What Happened in the FireEye Hack?
Very little is known about the nuts and bolts of the FireEye hack. What is known is that a suspected nation-state threat actor accessed FireEye using “a novel combination of techniques” that set the attack apart from others seen by the firm.
FireEye CEO Kevin Mandia detailed the attack in a blog on the FireEye site.
The attackers stole some of FireEye’s Red Team tools. In cybersecurity, a “red team” is an offensive team used to attack and access a network or computer. Conversely, a “blue team” defends from attack.

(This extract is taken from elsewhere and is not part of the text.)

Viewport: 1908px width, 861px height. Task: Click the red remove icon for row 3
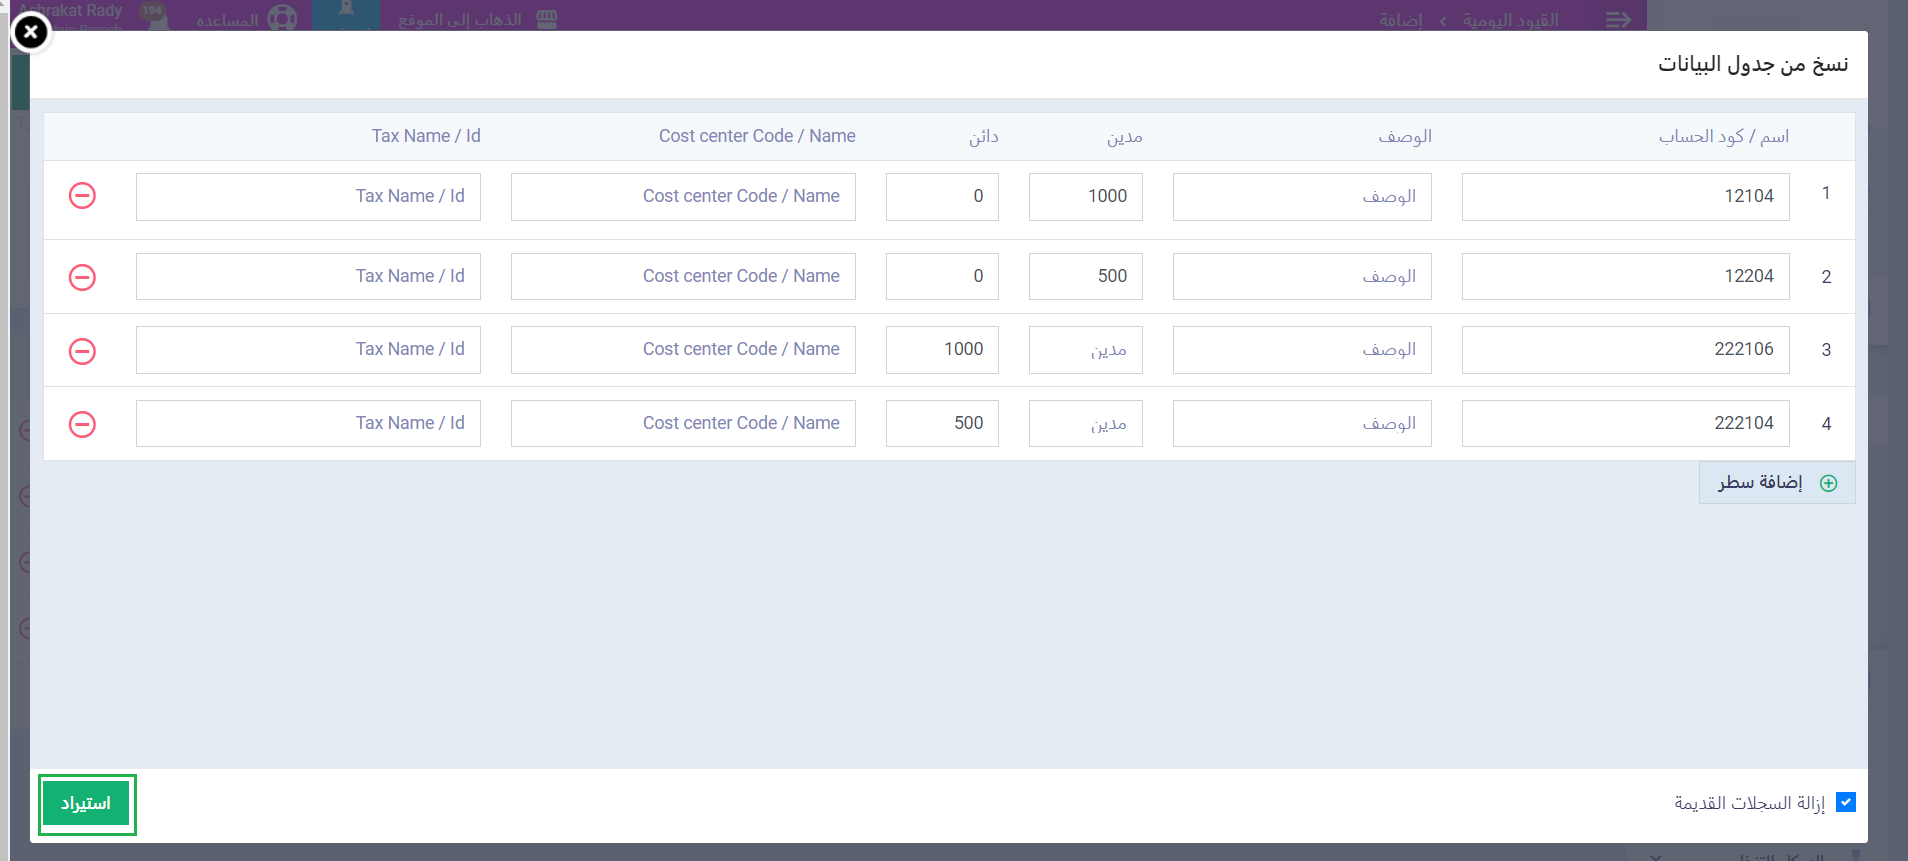[82, 351]
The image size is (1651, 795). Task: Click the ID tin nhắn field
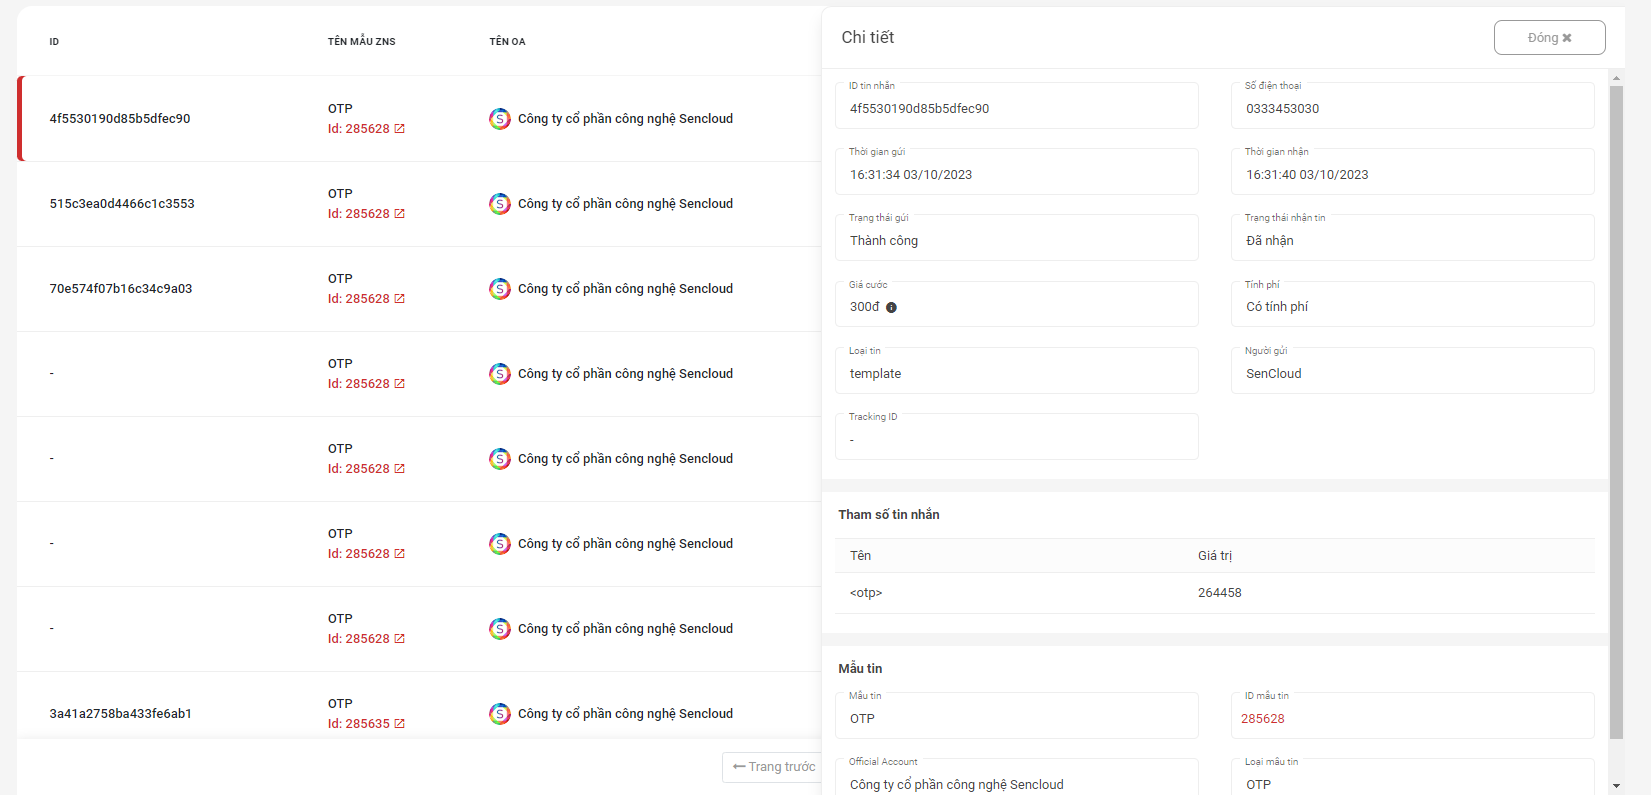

Understandably, FireEye did not disclose the specific tools stolen. However, they confirmed the preparation of over 300 countermeasures that customers and the community can use to “minimize the impact” of these tools.
Who Is Behind the FireEye Hack?
As per the FireEye statement, a sophisticated nation-state threat actor is behind the hack. Only a hacking team backed by government resources would have access to the resources required to pull off such an audacious attack.
FireEye confirmed that the attacker also attempted to access information on FireEye’s government customers, which adds further credence to the idea of a nation-state hacker. Although sensitive files were the target, FireEye has “seen no evidence that the attacker exfiltrated data from our primary systems.”
In short, the Red Team tools were stolen, but FireEye’s confidential data remains secure.
The FireEye hack is eye-catching and headline-grabbing. The tools could make it easier for hackers to launch sophisticated attacks against other targets. But as FireEye—and everyone else, for that matter—doesn’t know what the attacker will do with the tools, it is all speculation.